# Upper texas coast native



## WillW (Dec 6, 2012)

Texas brine said:


> Hello fellow anglers! I frequent the upper tx coast and fish florida once a year. I currently fish off a 2015 hobie outback kayak but am currently interested in getting into the skiff platform. I fish the same waters but i want to increase my range. Any Upper tx skiffs here?
> 
> -Texas brine


Welcome. There are a couple of folks on here


----------



## Roninrus1 (Mar 9, 2016)

Texas brine said:


> Hello fellow anglers! I frequent the upper tx coast and fish florida once a year. I currently fish off a 2015 hobie outback kayak but am currently interested in getting into the skiff platform. I fish the same waters but i want to increase my range. Any Upper tx skiffs here?
> 
> -Texas brine


Welcome to the site.
Located on the upper coast, recently bought skiff and just learning it.


----------



## richg99 (Nov 28, 2009)

Have you looked at the Solo Skiff? A number of yakkers have gone that route. richg99


----------



## Texas brine (Apr 23, 2016)

Roninrus1 said:


> Welcome to the site.
> Located on the upper coast, recently bought skiff and just learning it.

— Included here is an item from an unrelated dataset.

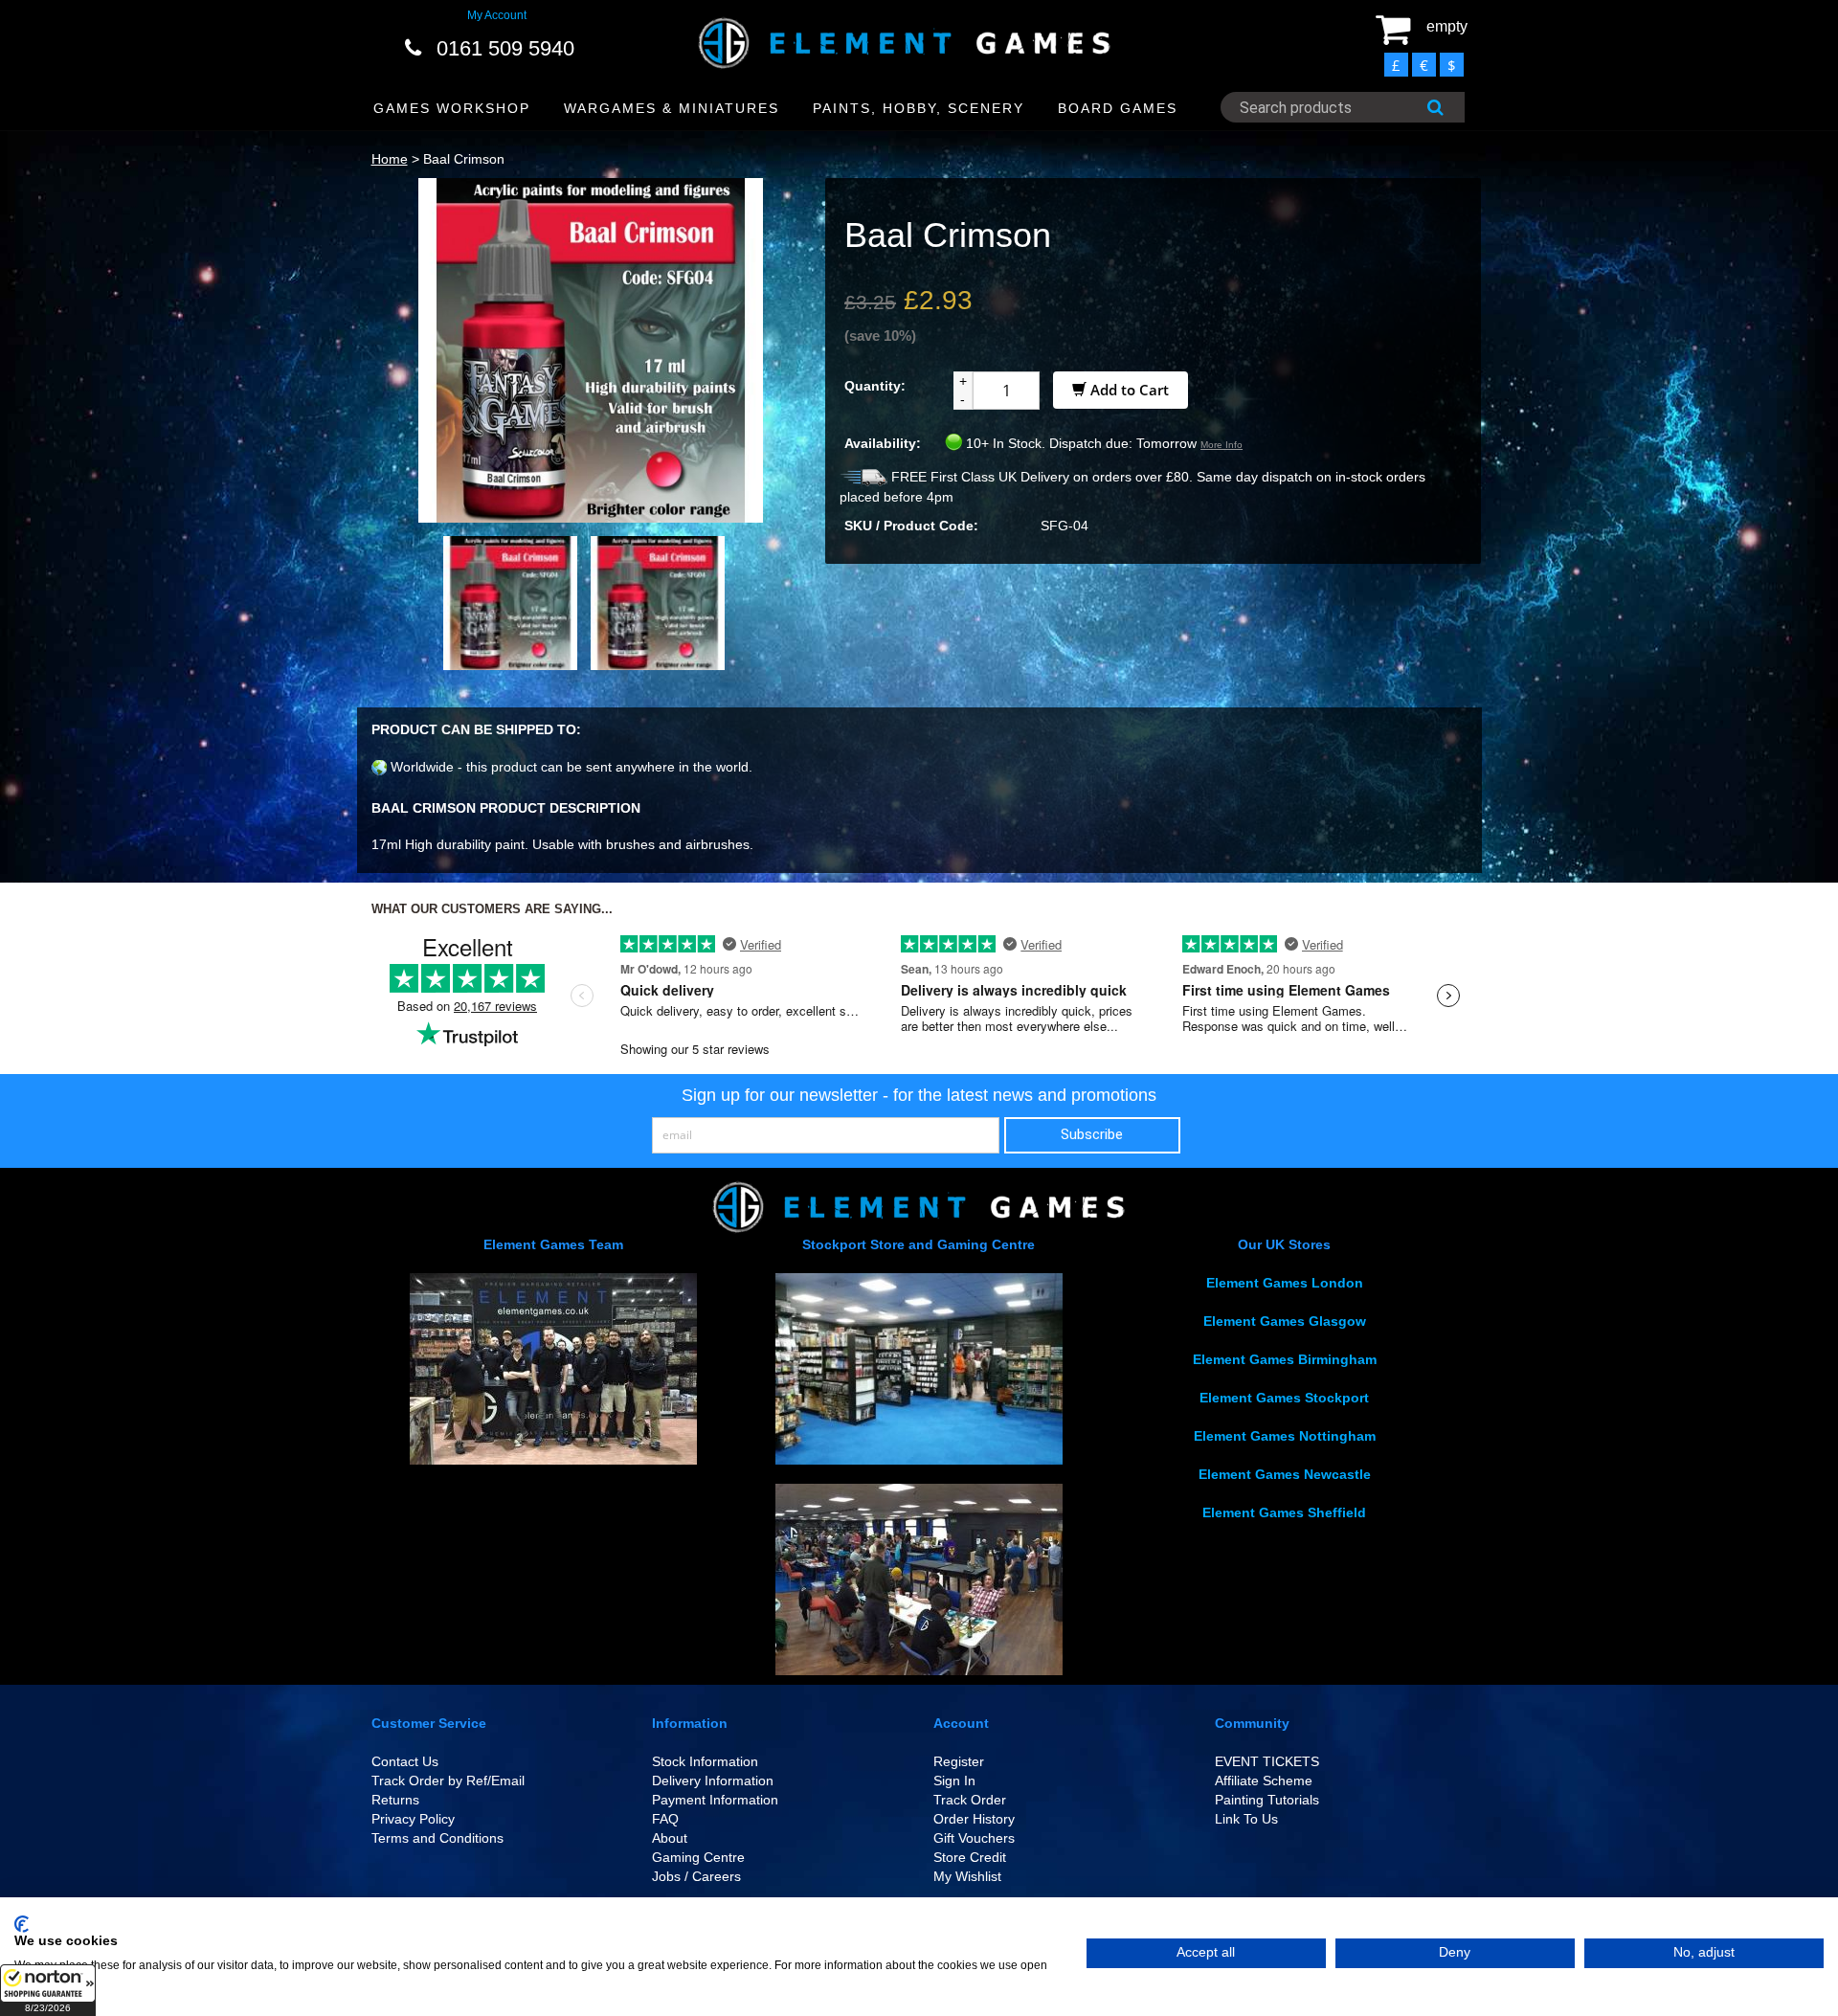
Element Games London (1284, 1282)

Roninrus1 if you ever need anyone to pole you around for a day let me know. It would be a good chance to see what im getting myself into as well.


----------



## Roninrus1 (Mar 9, 2016)

When I get a chance to go I'll give you a holler.
Even if it is just to ride and explore some marsh areas.


----------



## Texas brine (Apr 23, 2016)

richg99 said:


> Have you looked at the Solo Skiff? A number of yakkers have gone that route. richg99


Hey rich99 a veteran TKFer on microskiff! I have looked at them but I've been really digging the skimmer skiff. Look them up and let me know what you think. Rich99


----------



## Texas brine (Apr 23, 2016)

Roninrus1 said:


> When I get a chance to go I'll give you a holler.
> Even if it is just to ride and explore some marsh areas.


 Sounds good give me a shout


----------